WRITTEN INSTRUCTION 1 -> Copy out the entries word for word, from the line that contains "Task: Click the 3 ITEMS badge" to the end of the entries, including both of those lines.
-- START EXCERPT TO READ --
STOCK EXCHANGE AGREEMENT
THIS STOCK EXCHANGE AGREEMENT (this "Agreement"), dated as of the 21st day
of January, 2004, is by and between Decorize, Inc., a Delaware corporation (the
"Company") and NEST USA, Inc., a Delaware corporation ("NEST").
WHEREAS, the Company and Nest entered into that certain Securities Purchase
Agreement, dated as of February 26, 2002, as amended by that certain First
Amendment to Securities Purchase Agreement (the "Purchase Agreement"); and
WHEREAS, in connection with the Purchase Agreement, on February 27, 2002,
the Company issued to NEST that certain Convertible Term Note in the original
principal amount of $750,000, which was amended by that certain Amended and
Restated 6% Convertible Term Note in the original principal amount of $750,000,
on January 1, 2003 (the "Note");
WHEREAS, the Company desires to issue and sell to NEST, and NEST desires to
purchase from the Company, 409,700 shares (the "Shares") of the common stock,
$0.001 par value per share, of the Company ("Common Stock"), in exchange for a
reduction of the principal balance of the Note, as further set forth herein;
NOW, THEREFORE, in consideration of the premises and the mutual covenants
and agreements herein contained, the parties hereto agree as follows:
1. PURCHASE AND SALE.
-- END EXCERPT TO READ --
-- START RECORDS SHOWN --
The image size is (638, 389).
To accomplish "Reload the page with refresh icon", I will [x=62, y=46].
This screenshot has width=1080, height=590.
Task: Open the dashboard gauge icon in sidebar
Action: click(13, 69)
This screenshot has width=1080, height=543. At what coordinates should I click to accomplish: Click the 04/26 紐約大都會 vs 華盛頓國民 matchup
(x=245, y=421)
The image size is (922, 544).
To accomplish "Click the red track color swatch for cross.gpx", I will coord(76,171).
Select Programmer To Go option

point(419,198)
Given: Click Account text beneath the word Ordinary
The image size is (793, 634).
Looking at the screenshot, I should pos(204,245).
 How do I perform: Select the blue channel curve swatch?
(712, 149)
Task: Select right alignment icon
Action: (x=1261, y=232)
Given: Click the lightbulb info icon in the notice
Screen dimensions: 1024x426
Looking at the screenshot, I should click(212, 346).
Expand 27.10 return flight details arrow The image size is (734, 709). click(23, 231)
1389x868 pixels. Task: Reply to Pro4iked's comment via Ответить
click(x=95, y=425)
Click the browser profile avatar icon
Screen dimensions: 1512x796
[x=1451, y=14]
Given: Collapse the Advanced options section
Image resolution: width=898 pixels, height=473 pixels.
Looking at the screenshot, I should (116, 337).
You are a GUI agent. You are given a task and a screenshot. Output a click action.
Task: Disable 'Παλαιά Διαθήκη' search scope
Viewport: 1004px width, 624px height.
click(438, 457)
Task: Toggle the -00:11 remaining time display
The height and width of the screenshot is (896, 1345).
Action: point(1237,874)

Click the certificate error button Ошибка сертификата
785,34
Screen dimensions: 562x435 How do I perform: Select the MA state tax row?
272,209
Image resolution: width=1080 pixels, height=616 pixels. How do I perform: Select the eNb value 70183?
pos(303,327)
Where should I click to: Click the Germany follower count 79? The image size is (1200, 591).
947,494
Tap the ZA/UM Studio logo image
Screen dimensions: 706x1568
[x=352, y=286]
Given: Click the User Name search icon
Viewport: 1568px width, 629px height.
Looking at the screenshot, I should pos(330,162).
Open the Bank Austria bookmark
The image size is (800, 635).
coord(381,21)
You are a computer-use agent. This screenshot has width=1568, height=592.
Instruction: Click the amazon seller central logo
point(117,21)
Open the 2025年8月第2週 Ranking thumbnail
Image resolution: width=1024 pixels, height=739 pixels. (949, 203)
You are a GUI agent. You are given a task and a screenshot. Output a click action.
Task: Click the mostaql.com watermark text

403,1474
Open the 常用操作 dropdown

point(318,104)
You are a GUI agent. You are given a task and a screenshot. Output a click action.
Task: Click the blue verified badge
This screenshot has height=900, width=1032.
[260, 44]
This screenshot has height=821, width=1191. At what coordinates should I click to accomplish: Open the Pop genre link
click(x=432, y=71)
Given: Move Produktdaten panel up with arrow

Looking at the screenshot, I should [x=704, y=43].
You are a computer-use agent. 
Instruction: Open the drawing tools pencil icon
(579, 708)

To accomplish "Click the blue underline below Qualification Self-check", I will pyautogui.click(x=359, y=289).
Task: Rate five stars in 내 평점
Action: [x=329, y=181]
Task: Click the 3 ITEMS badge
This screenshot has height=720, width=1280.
-- END RECORDS SHOWN --
WRITTEN INSTRUCTION 2 ->
Using the stock exchange agreement, decide whether each statement agrees with it. Answer yes or no, and quote the words that decide it.
(a) The Convertible Term Note issued to NEST had an original principal amount of $750,000.
(b) NEST USA, Inc. is a Nevada corporation.
(c) NEST is to purchase 409,700 shares of the Company's common stock.

TASK RESPONSE 1 ->
Task: Click the 3 ITEMS badge
This screenshot has height=720, width=1280.

TASK RESPONSE 2 ->
(a) Yes: "Convertible Term Note in the original principal amount of $750,000"
(b) No: "NEST USA, Inc., a Delaware corporation"
(c) Yes: "purchase from the Company, 409,700 shares"